Sir Hildreth Glyn-Jones, TD (19 March 1895 – 30 April 1980) was a barrister, and High Court judge in the Queen's Bench Division from 1953 to 1968.

Glyn-Jones was the son of pharmacist Sir William Glyn-Jones (1869–1927), founder of the Proprietary Articles Trade Association in 1896, and Liberal MP for Stepney from 1910 until the constituency was abolished in 1918.

He was educated at the City of London School and qualified as a pharmacist before serving in the First World War. He was called to the bar at Middle Temple in January 1921.

He married Kathleen Melville in April 1921; they had three daughters. His practice as a barrister included both civil and criminal matters.
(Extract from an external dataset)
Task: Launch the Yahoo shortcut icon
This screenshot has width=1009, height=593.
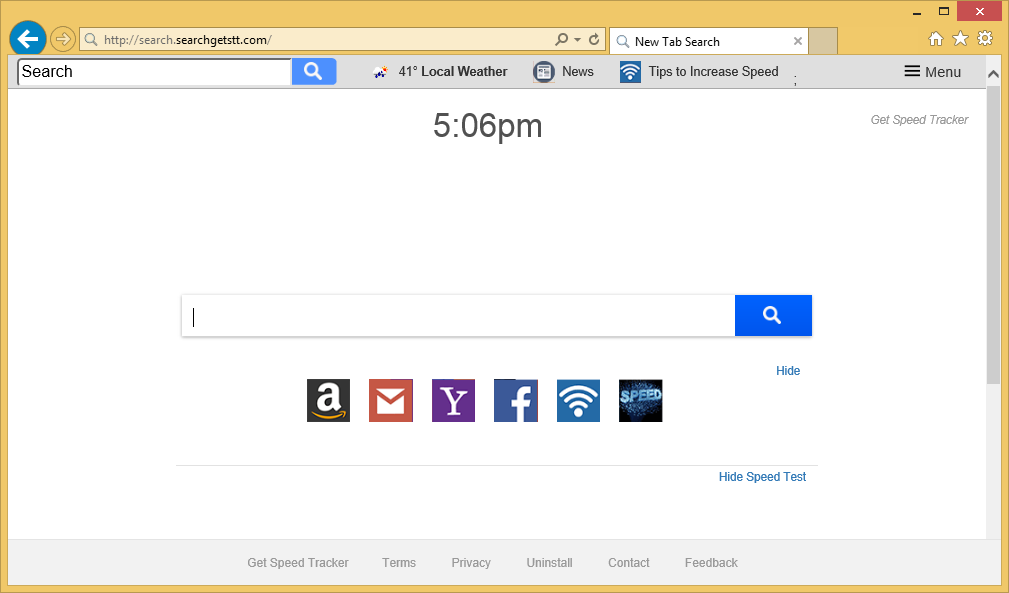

He served in the Middlesex Regiment and the Judge Advocate-General's Office in the Second World War. He became a King's Counsel in 1943 and was awarded the Territorial Decoration in 1950.

Glyn-Jones was leader of the Wales and Chester Circuit in 1944–45 and Recorder of Cardiff from 1945 to 1952. He was Deputy Chairman of the Berkshire Quarter Sessions from 1951 to 1962. He became a Commissioner of Assize on the Oxford Circuit and a Bencher at Middle Temple in 1952, and was appointed as a High Court judge in 1953, allocated to the Queen's Bench Division and receiving the customary knighthood. Among his notable cases as a judge were the Shepherd's Bush murders and the poisoner Louisa May Merrifield.

After he retired as a judge in 1968, he became a Fellow of the Royal Pharmaceutical Society in 1975.